The Government will make one last attempt at pushing the changes through when the Adoption and Children Bill returns to the Commons today. If, as expected, the Lords again rejects the plans tomorrow night, senior Whitehall sources have made clear the issue might have to be abandoned to save the rest of the Bill.
Although frustrated by the Lords opposition, led by Tory peers but backed by crossbenchers, bishops and Labour rebels, ministers do not want to lose other proposals to make adoption easier for married couples and single people.
The Government will not table its own amendment today and will only support moves by backbenchers to extend adoption to unmarried couples.
Twenty-three Labour peers blocked such a change last month and the The Independent understands that even more Labour rebels are likely to join the Conservatives and crossbenchers tomorrow.
An overwhelming majority of the Commons backs gay and unmarried adoption, but with Parliament due to prorogue on Thursday, any prolonged "ping-pong" with the Lords will endanger the whole Bill.
While many gay rights campaigners will be upset by the Government's approach, ministers believe the issue could return as part of an equalities Bill that will also seek to abolish Section 28's ban on the "promotion" of homosexuality in schools.
Iain Duncan Smith, the Tory leader, and David Davis, who shadows John Prescott, made clear yesterday that the party would not change its three-line whip against adoption by gay couples.
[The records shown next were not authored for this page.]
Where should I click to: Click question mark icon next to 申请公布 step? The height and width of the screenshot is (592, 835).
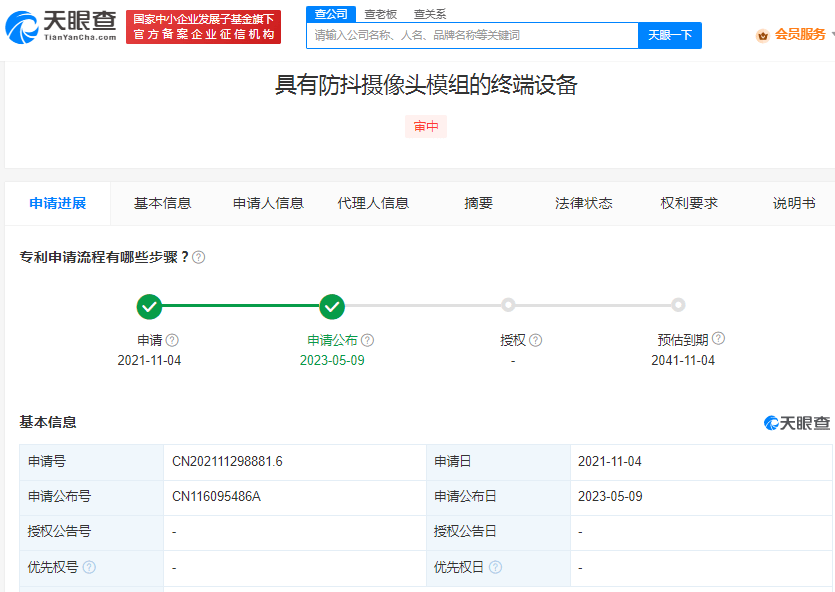[367, 340]
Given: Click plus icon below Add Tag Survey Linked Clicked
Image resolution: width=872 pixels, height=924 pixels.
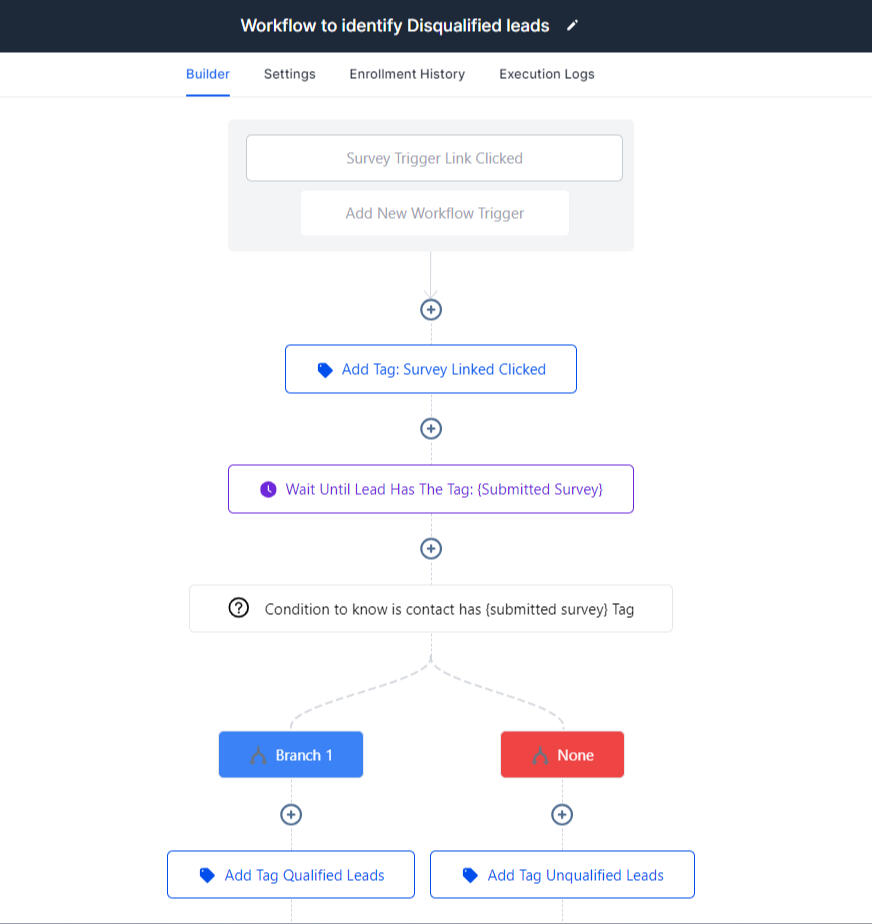Looking at the screenshot, I should 431,428.
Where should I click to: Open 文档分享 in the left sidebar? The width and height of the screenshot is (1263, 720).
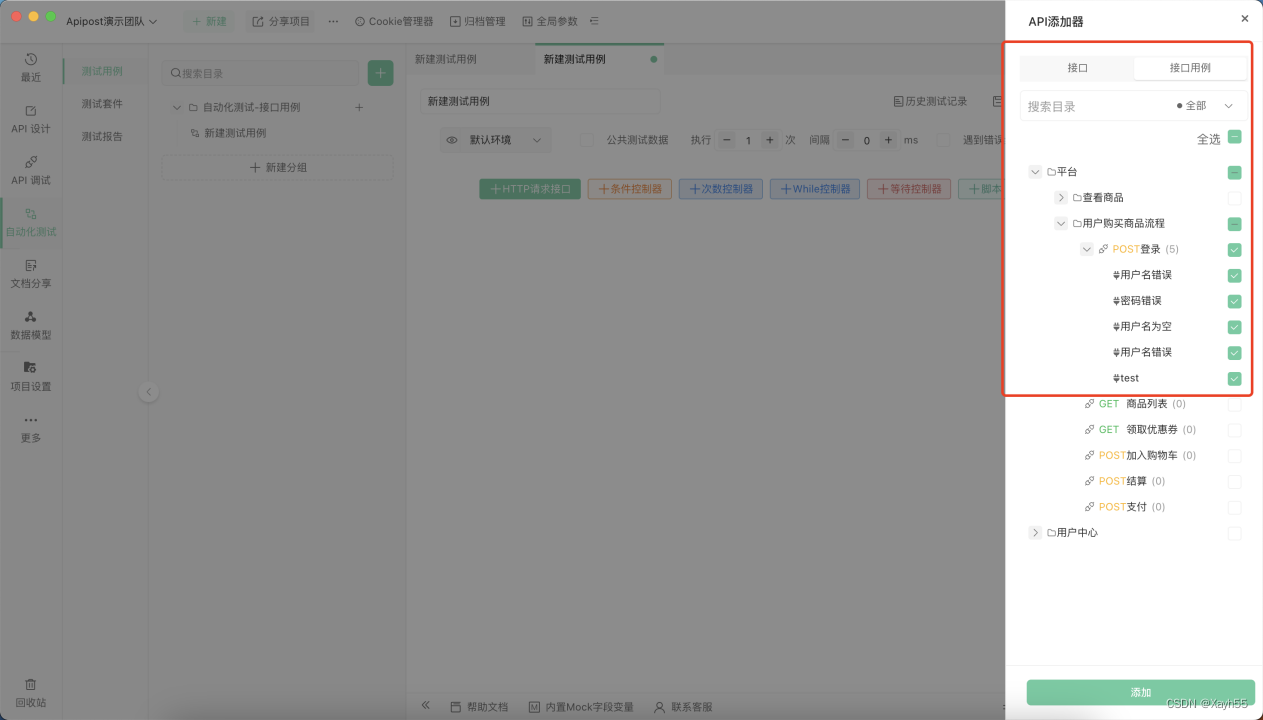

Mr Duncan Smith said the key issue was that unmarried couples, whether gay or straight, were more likely to split up than married couples. Unmarried partners should marry if they were "serious" about adoption, he said.
Several modernising members of the Shadow Cabinet are expected to absent themselves from the vote tonight, with Tim Yeo, the shadow DTI Secretary, Damien Green, the shadow Education Secretary, and John Bercow, shadow Work and Pensions Minister, all likely not to turn up. Julie Kirkbride, Tory MP for Bromsgrove, Kenneth Clarke and Virginia Bottomley will also absent themselves.
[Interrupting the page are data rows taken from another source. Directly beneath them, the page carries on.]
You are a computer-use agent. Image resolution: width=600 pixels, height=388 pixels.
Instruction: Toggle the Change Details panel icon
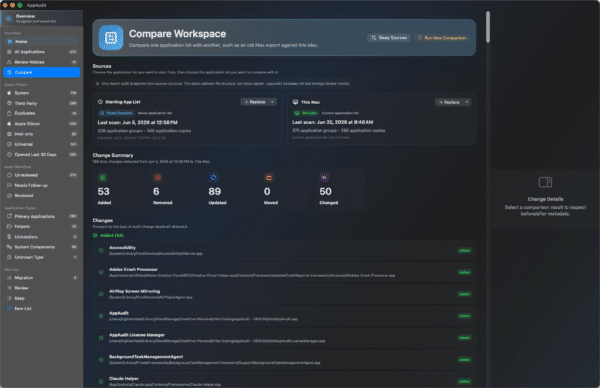pyautogui.click(x=545, y=182)
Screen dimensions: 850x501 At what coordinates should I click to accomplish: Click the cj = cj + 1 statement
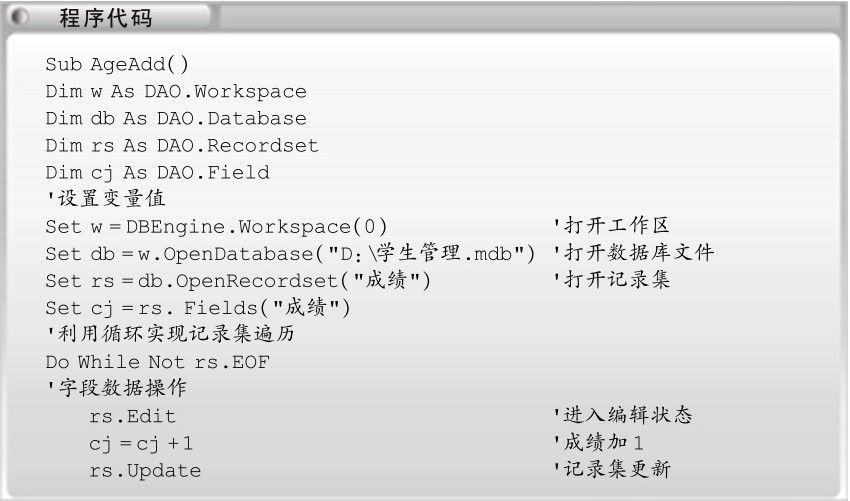(x=141, y=444)
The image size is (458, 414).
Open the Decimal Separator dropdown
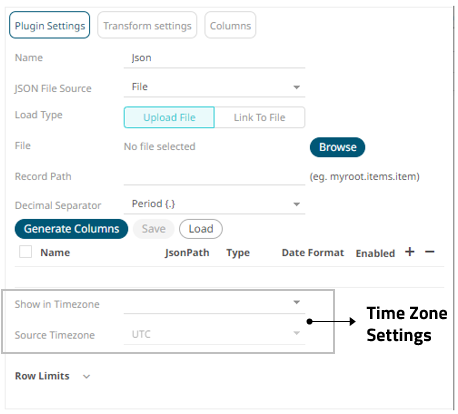[214, 204]
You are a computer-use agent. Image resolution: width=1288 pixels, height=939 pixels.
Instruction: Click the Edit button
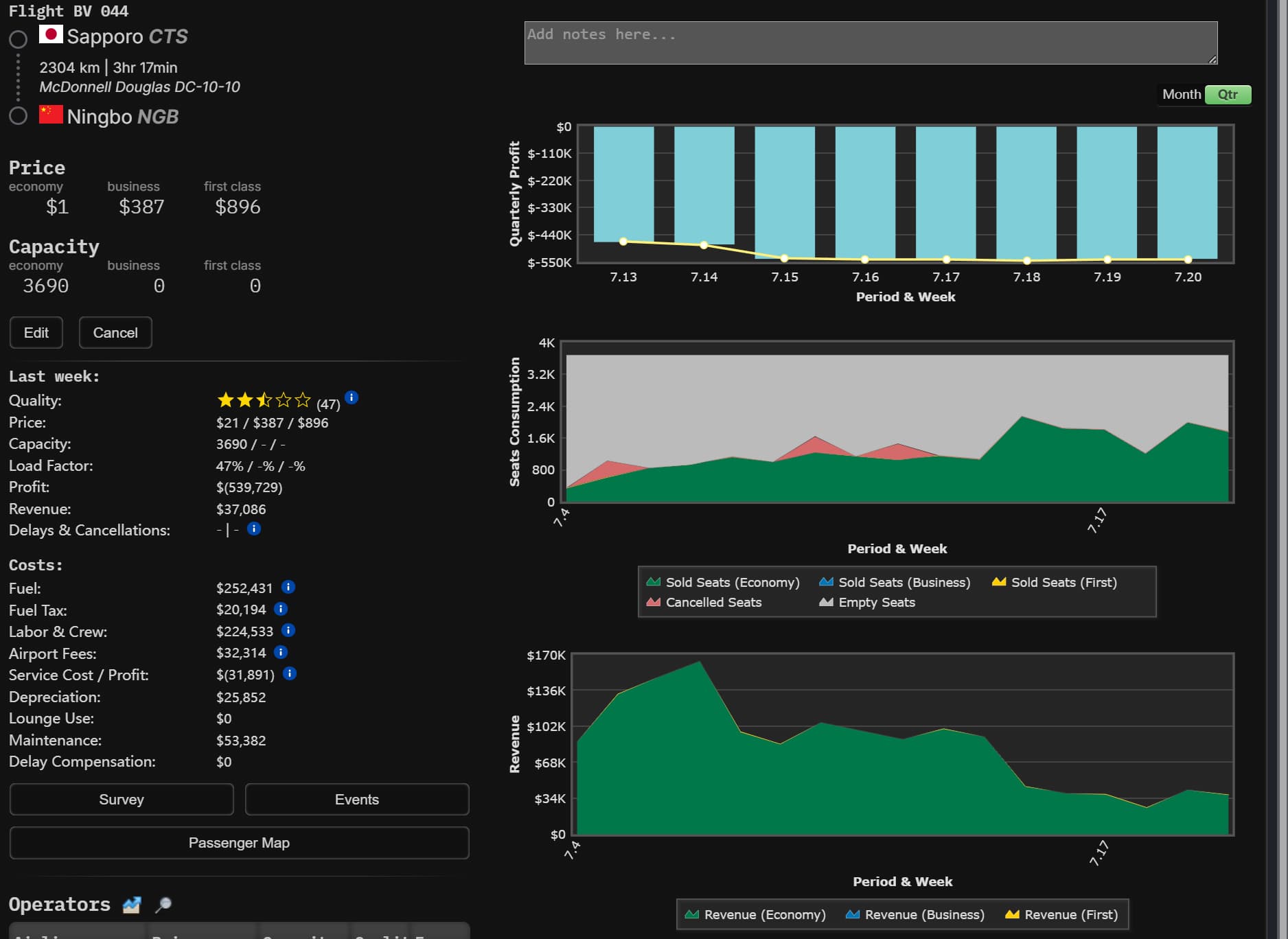click(x=36, y=333)
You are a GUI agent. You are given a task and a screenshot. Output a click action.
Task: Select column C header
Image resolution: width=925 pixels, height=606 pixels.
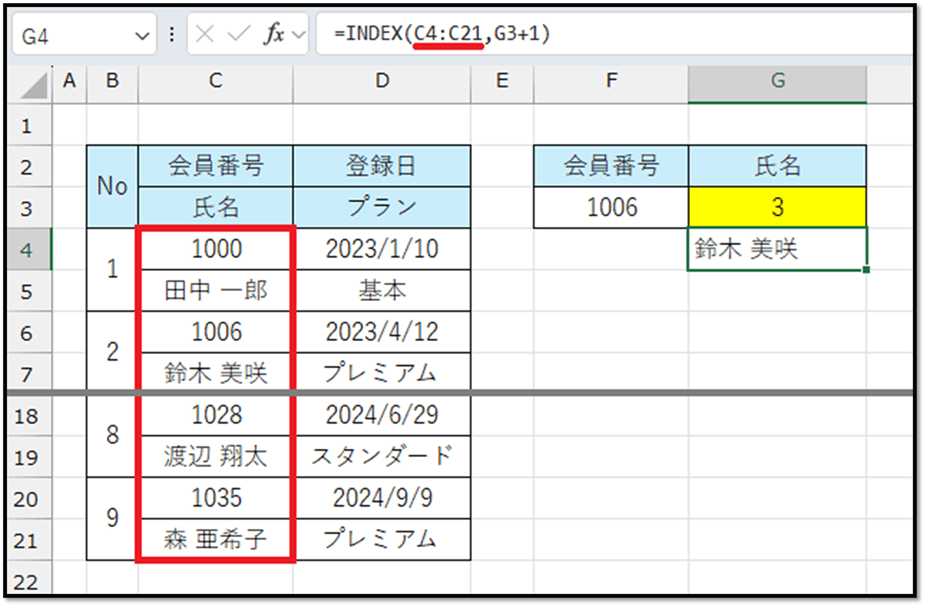tap(215, 83)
Backbenchers such as Andrew MacKay, a former shadow Northern Ireland secretary, and Andrew Lansley, the former shadow minister for the Cabinet Office, are likely to vote with the Government.
The plight of hundreds of young people who spend their entire childhood waiting to be adopted, but about whom no inquiries are made, will be highlighted today in a final attempt to win support for reforms to the adoption laws.
The British Association for Adoption and Fostering will appeal for unmarried couples to be allowed to adopt by highlighting the number of children in care who are repeatedly overlooked.
Children with behavioural difficulties or physical disabilities, black children, and groups of brothers and sisters who end up in care because of cruelty or neglect are among the "unwanted" candidates.